The Quality of the Blogosphere Careeens Downhill, The Need for an Ideaosphere

Declineofblogs Is it just my own narrow perspective or is the quality of the blogging real estate market in a sub-prime crisis?

Not only are there a lot of blogs that have been abandoned but those that are still capably owned are losing their value.

It could just be only my own opinion, as I couldn't get any statistical backup from Forrresters or Gartner, but I believe blogs are suffering from fatigue in quantity, quality and identity. Let's explore.

1) Quantity - Steve Rubel from Micro Persuasion essayed a smart post mid-last year "When Less is More and More is Less" and he was naturally right (he has a 92% smart post rate). Social networks like Facebook and LinkedIn, microblogging sites like Twitter and commercialized and career bloggers like Denton's Gawker Media/Batelle's Federated Media  have made providing value to blog readers through frequency a fool's game. On one side, tools like Twitter feed our ADD-lives with  effortless transmission and on the other end,  the paid bloggers are heavily incented to find a range of good stuff sometimes ten deep before you even wake up to go to the office. Bloggers who have real jobs can't compete and thus are naturally reducing their frequency in search of other pursuits.

Quantity being down is not a bad thing as the hope would be that it would lead to:
- smarter, more informed posts
- longer treatises that go deeper on specific subjects
- elimination of the noise that invades people's feed readers

but we've also seen a reduction in ...

2) Quality - once again, Rubel authored an intelligent post at the start of this year "The Lazysphere and The Decline of Deep Blogging"  - it would be one thing if quality was down but now like lemmings in order to shore up our social currency and a bit of blog frequency, we all go to the same headlines and chirp in our two cents. Not great value - there's probably a Surowiecki companion book in here "The Ignorance of Blog Crowds" .

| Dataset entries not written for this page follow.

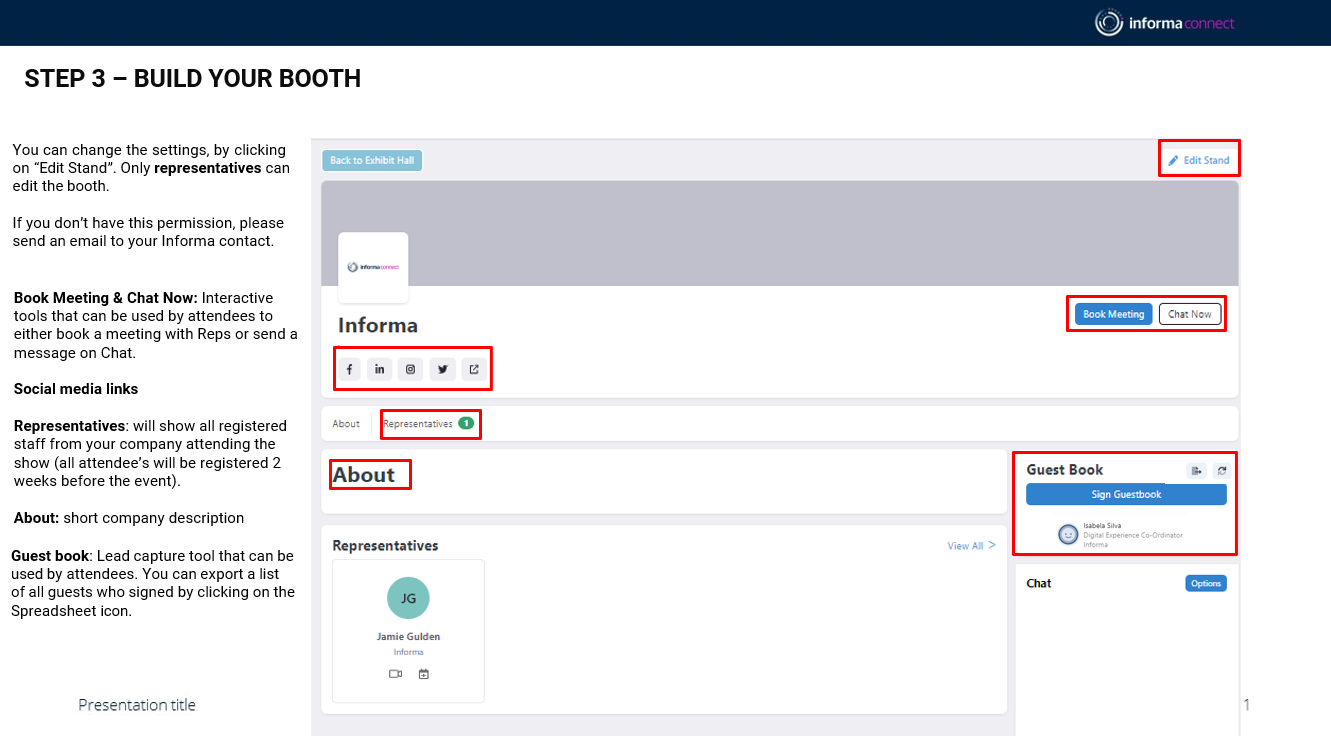Click the Sign Guestbook button

point(1126,494)
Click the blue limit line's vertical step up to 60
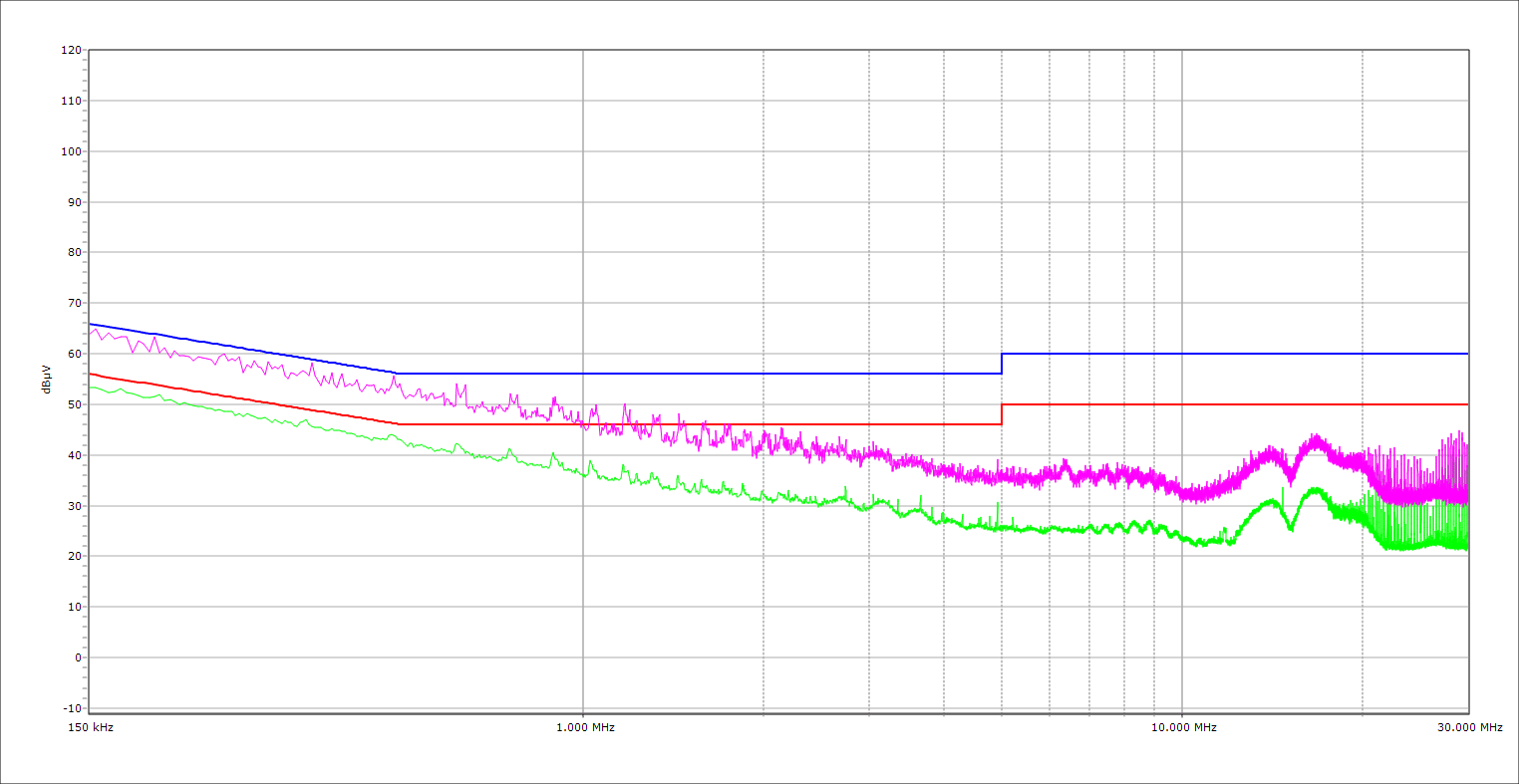Viewport: 1519px width, 784px height. tap(1002, 364)
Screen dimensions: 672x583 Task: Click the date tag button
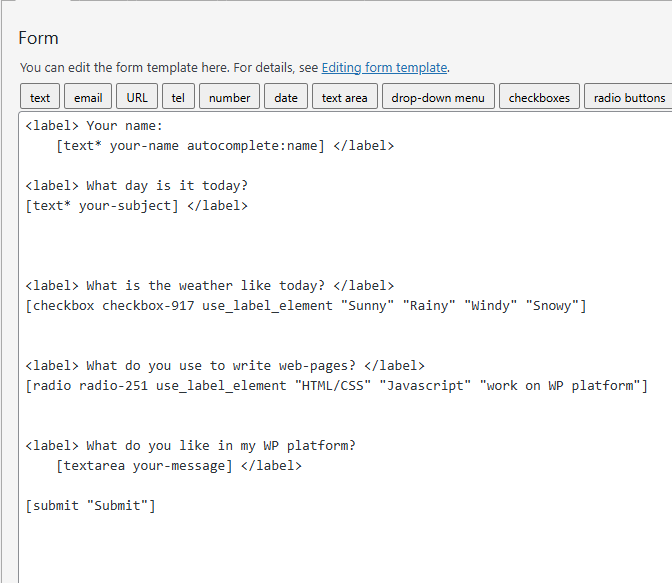point(286,97)

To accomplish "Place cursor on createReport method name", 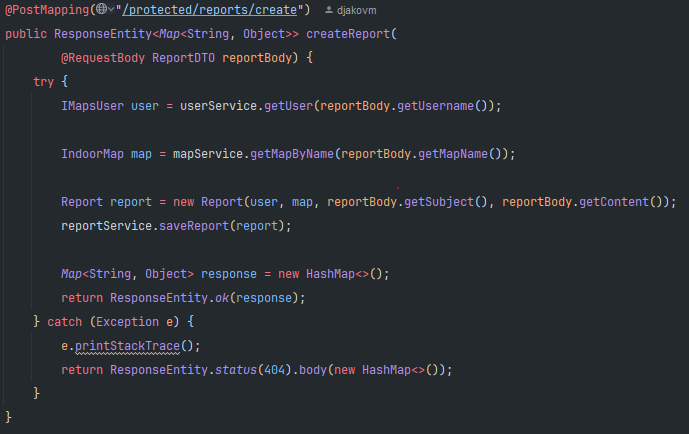I will (x=348, y=34).
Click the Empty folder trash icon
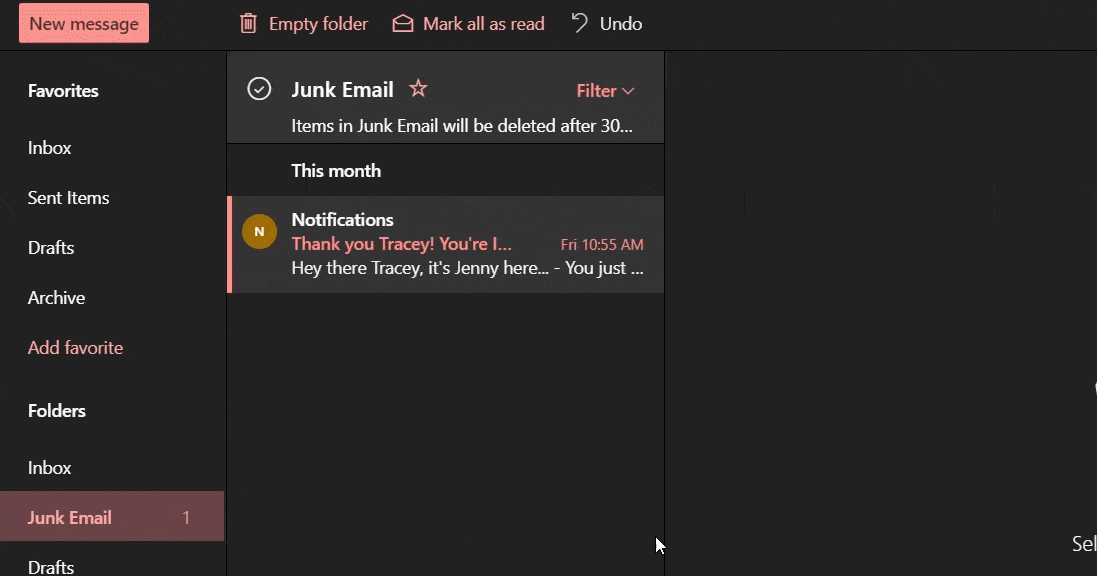The width and height of the screenshot is (1097, 576). pyautogui.click(x=249, y=23)
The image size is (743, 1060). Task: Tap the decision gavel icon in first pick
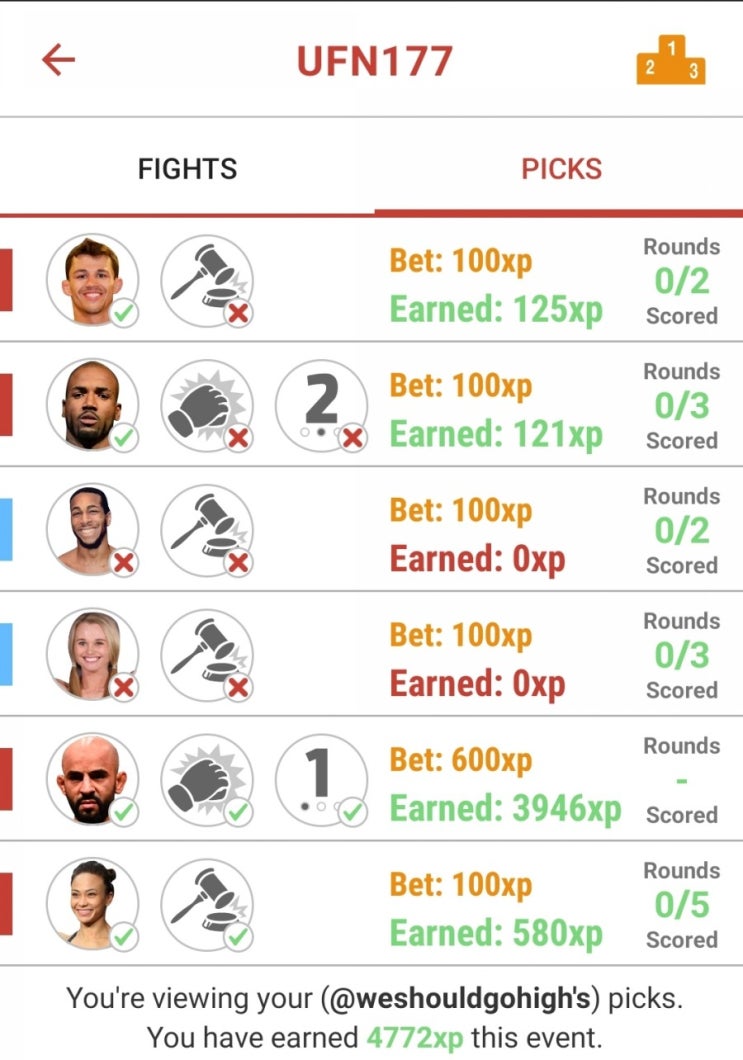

Unfortunately, a lot of blogs, some popular, have become proxies for Digg or Stumble Upon or in the tech world, Techcrunch or Techmeme. For those that still try to write fresh, quality-conscious  posts, blog fatigue has set in  with quality of posts the victim and it's likely for four reasons:

- the death of the hobbyist blogger
- good, passion-based bloggers have all got more professional jobs or speaking gigs in their respective fields meaning more time with clients, internal stuff and consequently, less time, energy and in some cases, candour in researching, conceptualizing and writing their blogs

- age-itis -
once you've had a blog up and running for two years , you've identified yourself with a living trail of an agenda... the truly great blogs, surface great new ideas within that agenda and perhaps even expand the box they play in (see Armano on Customer Experience); many however live in the wake of their past  and are stuck in recrafting posts they could have easily written about 3 years ago - the blog readers have caught up to them and their market has passed them by

- the 168 hour work week
- the cruel reality is that  the week 's length is the same for all of us...if you consider of that - 42 hours will be spent sleeping, 50 will be spent working, 15 will be spent eating, 25 will be spent consuming media, a bit of time on family , lifestyle pursuits and now,the flood of other competing offline (conferecnes, seminars, webinars, camps) and online networking activity, it doesn't leave too much time for the two hours that it tastes to write a well thought out post 

- the schoolyard clique - a lot of blogging activity has become a game  of "passing notes"in the schoolyard - Scoble passes one to Calcanis who trades it off to Arrington. If you want to see the list of 50 name dropped bloggers , have a boo at  Kawasaki's ego blogger list. Don't get me wrong some of these bloggers are great  but the sum universe of insight rests well beyond the blogging "hit industry" and some of the  best stuff is trapped in The Long Tail. Unlike musicians however,after months perhaps years of not getting noticed, good bloggers that don't have the location, networking ability or precleared credentials  to generate gobs of traffic and recognition give up.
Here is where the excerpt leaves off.